Creating a Sustainable Future through Smart Infrastructure

The need for sustainable and resilient infrastructure has never been greater. With smart infrastructure, we’re creating an ecosystem that connects the physical world with the digital world. Data-driven decision making empowers customers to make energy systems and processes in buildings and industries more efficient and sustainable. We’re transforming the ordinary to create a better tomorrow.

IoT (Internet of Things) has changed the landscape of connectivity. It’s no longer limited to computers and mobile devices, but can be found in everyday items like televisions, watches, alarm clocks, and cars. This is a unique opportunity to use technology to improve our lives. IoT plays a critical role in developing smart infrastructure for cities to benefit from the advantages of being smart. Increasingly, companies and institutions are implementing these infrastructures to improve citizens’ lives. The global market for smart cities is expected to reach 1.56 billion dollars by 2025.

What is Smart Infrastructure?

Smart infrastructure can be defined as a cyber-physical system that integrates all its components through technology tools to analyze data and meet efficiency, sustainability, productivity, and safety goals. The Royal Academy of Engineering in the UK further defines it as a smart system that uses a data feedback loop to improve decision making. It monitors, measures, analyzes, communicates and acts on data collected by sensors. Smart infrastructure is not just physical (cabling, sensors, etc.), but also based on four principles: data, analytics, feedback, and adaptability.
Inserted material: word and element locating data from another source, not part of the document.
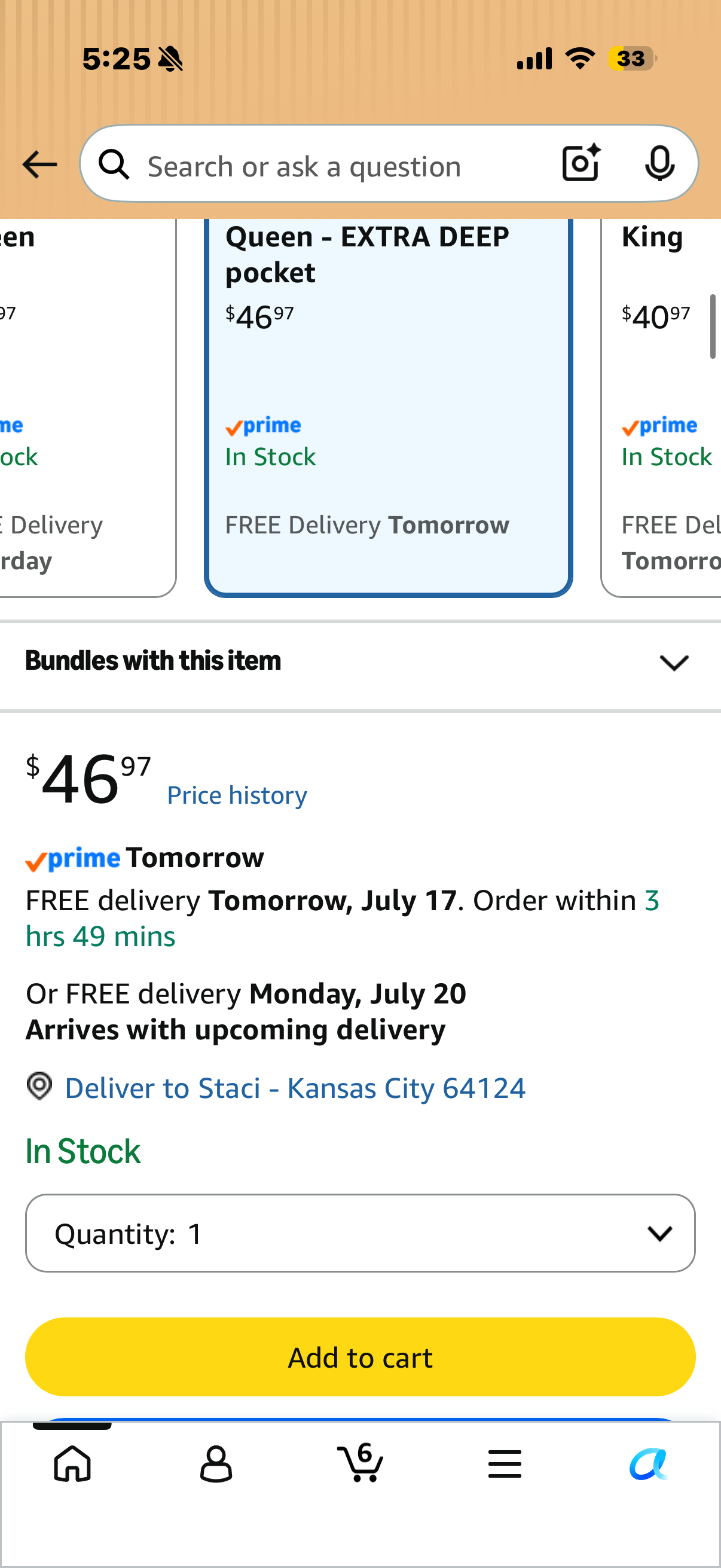
Task: Click the size carousel scrollbar indicator
Action: click(x=713, y=327)
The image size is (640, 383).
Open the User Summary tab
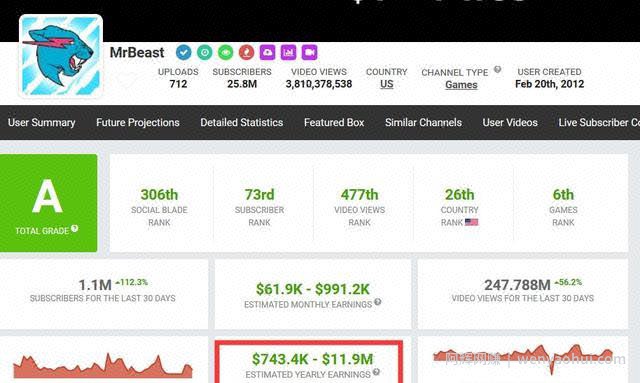(x=42, y=122)
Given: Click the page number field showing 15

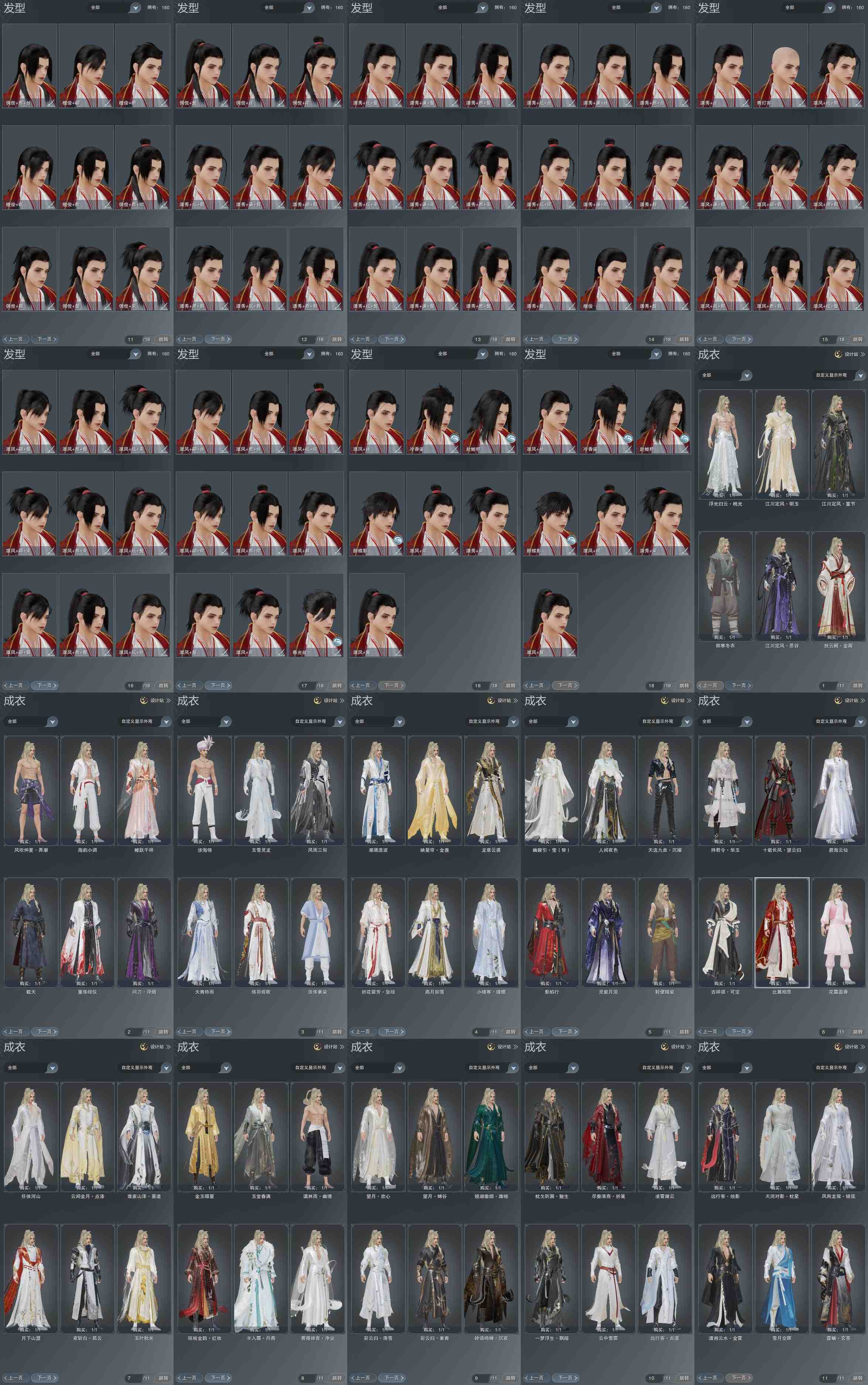Looking at the screenshot, I should pos(825,339).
Types of Smart Infrastructures Smart city infrastructures can be divided based on human participation in decision making. Based on control or automation level, the Royal Academy of Engineering in the UK categorizes them into semi-intelligent, intelligent, and smart.

Semi-Intelligent: Collects data but has no decision-making ability. Examples are pollution maps or traffic maps.

Intelligent: Collects data to process and present information to help humans make decisions. An example is a traffic system that detects heavy traffic and informs drivers.

Smart: Collects data, processes information, takes action autonomously, adapts to changing conditions. Examples are smart networks, smart buildings, smart public infrastructure, and smart beaches.

Smart Networks: Efficiently incorporate behavior and actions of all connected users for a high-quality and safe supply. Example is an automated and integrated high-voltage energy transmission network. Smart Buildings: Advanced installation and technology systems for automation of internal processes, such as heating, ventilation, lighting, security, and more. Smart Public Infrastructure: Electronic devices that transmit information to improve their own functioning or behavior of related systems. Smart Beaches: Projects like Telefonica’s in Spain use sensors, drones, smart parking, and traffic lights to provide real-time information and improve beach experiences.